Estonian Swedes want statue of Roman Toi erected on song festival grounds
In connection with the 100th birthday of Estonian composer and choral conductor Roman Toi on June 18, the Estonian National Congress of Sweden (REL) submitted a proposal to the Estonian Government to commission and install a statue of him next to the iconic statue of fellow composer and conductor Gustav Ernesaks on the Tallinn Song Festival Grounds.
Roman Toi’s activity as a choral conductor, composer and organizer in Germany’s postwar DP camps, in exile in the Canadian cities of Montreal and Toronto and at international ESTO festivals has been compared to Ernesaks’ decades of contributions in occupied Estonia, the congress told Estonian online news portal ERR.ee.

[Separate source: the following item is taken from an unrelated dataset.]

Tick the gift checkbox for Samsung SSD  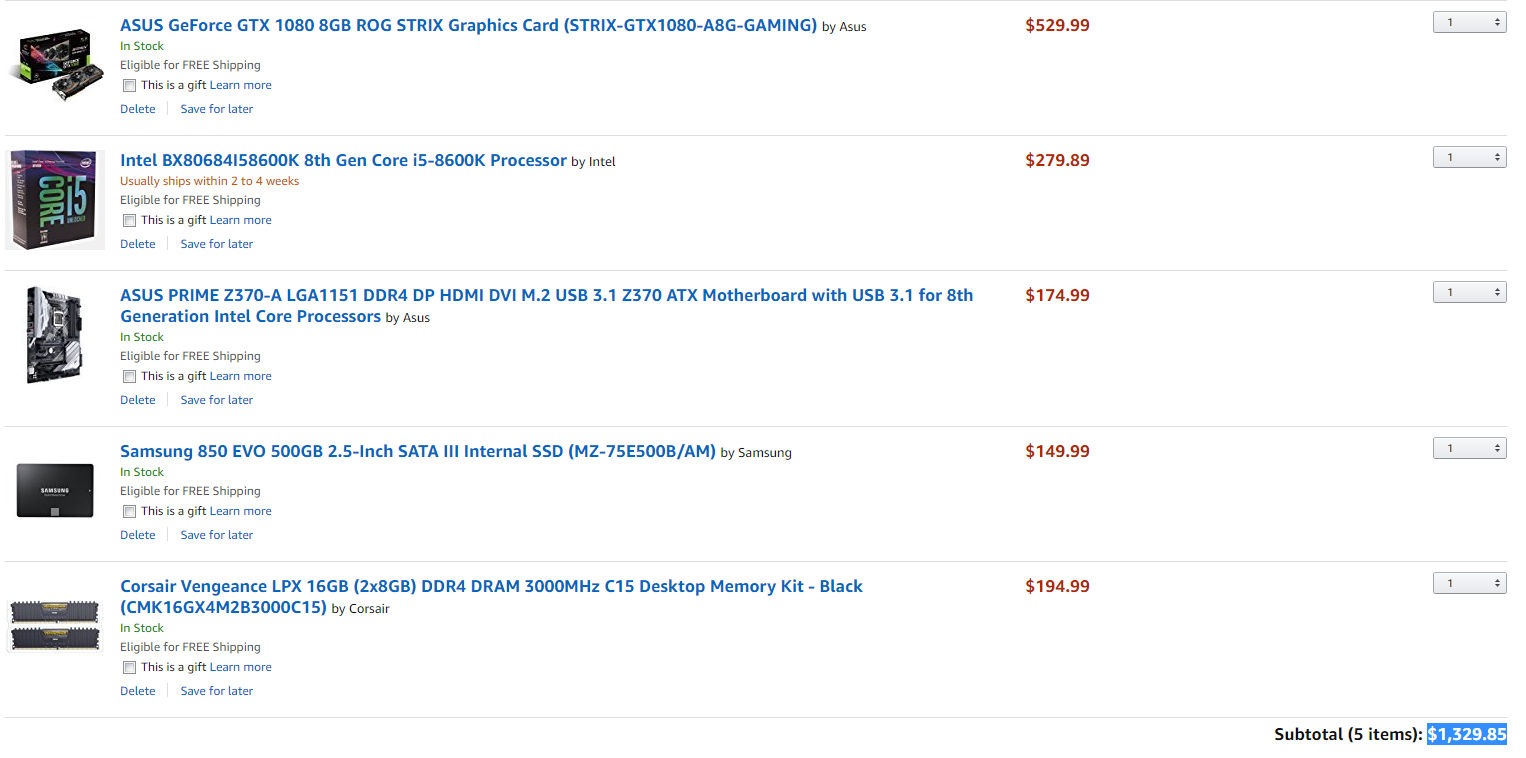[129, 512]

The REL pointed out that the two composers were both honored by being chosen as the honorary conductors of the first free song festival to be held again in 1990, as the occupation of Estonia was ending. “Toi brought with him to Estonia not only his [Toronto-based] mixed choir ‘Estonia’ but also the Juhan Aavik chorale ‘God Save Estonia’ (‘Hoia, Jumal, Eestit’), which had been previously banned in Estonia, and which the public demanded be sung again a total of three times,” wrote the congress.

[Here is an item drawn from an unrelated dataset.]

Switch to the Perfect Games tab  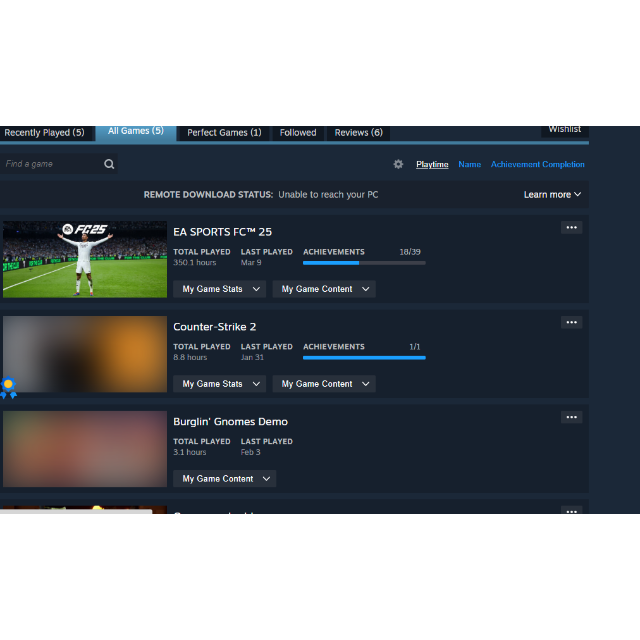point(224,133)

According to the Estonian Swedes, the statue of a contemplative Ernesaks on the song festival grounds symbolizes the indomitable spirit of the song festival tradition during difficult times, and they found that Toi personified the enthusiasm, joy and brilliance of the steadfastly patriotic and democratic song festivals of Estonians in the West.
The REL found that it would be highly appropriate for a statue of Toi to join that of Ernesaks on the song festival grounds, particularly in recognition of Estonians being scattered across the globe and the emotions experienced upon meeting one another once again.